Question

the lifespans of gorillas in a particular zoo are normally distributed. the average gorilla lives 20.8 years; the standard deviation is 3.1 years. use the empirical rule (68 - 95 - 99.7%) to estimate the probability of a gorilla living longer than 23.9 years.

Explanation:

Step1: Calculate the z - score

The formula for the z - score is $z=\frac{x-\mu}{\sigma}$, where $x = 23.9$, $\mu=20.8$ and $\sigma = 3.1$. So $z=\frac{23.9 - 20.8}{3.1}=\frac{3.1}{3.1}=1$.

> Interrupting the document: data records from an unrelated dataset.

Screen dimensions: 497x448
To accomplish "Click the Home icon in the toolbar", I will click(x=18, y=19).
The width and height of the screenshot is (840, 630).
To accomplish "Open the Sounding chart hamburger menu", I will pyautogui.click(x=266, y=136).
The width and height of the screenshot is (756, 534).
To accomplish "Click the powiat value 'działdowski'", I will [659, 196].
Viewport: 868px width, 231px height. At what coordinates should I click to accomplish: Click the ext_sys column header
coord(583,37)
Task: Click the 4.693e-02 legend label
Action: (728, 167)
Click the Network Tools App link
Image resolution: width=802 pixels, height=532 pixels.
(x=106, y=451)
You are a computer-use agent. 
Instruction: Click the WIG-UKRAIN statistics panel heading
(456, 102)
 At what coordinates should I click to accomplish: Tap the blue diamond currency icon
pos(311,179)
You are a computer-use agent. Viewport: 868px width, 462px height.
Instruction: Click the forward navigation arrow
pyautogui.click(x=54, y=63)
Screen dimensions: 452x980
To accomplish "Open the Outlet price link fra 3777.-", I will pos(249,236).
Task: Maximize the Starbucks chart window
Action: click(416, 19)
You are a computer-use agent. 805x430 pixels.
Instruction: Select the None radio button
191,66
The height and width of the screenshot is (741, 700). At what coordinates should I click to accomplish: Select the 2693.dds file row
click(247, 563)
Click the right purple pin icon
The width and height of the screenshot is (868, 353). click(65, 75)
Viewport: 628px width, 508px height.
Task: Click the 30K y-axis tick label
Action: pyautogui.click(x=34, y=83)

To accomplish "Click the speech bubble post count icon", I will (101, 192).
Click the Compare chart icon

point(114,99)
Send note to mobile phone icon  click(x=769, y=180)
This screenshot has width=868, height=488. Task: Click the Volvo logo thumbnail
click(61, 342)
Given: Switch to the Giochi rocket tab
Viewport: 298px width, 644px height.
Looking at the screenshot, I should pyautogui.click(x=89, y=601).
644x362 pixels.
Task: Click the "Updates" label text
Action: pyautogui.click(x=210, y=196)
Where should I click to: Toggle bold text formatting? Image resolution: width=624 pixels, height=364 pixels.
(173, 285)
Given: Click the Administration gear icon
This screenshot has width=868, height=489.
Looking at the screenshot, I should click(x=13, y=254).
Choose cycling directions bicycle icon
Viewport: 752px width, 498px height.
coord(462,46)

Step2: Apply the empirical rule

The empirical rule states that for a normal distribution, about 68% of the data lies within 1 standard - deviation of the mean ($\mu\pm\sigma$), about 95% lies within 2 standard - deviations ($\mu\pm2\sigma$) and about 99.7% lies within 3 standard - deviations ($\mu\pm3\sigma$). The area within 1 standard - deviation of the mean is 68%. So the area outside of $\mu\pm1\sigma$ is $100 - 68=32\%$. Since the normal distribution is symmetric, the area above $\mu + 1\sigma$ is $\frac{32}{2}=16\%$.

Answer:

16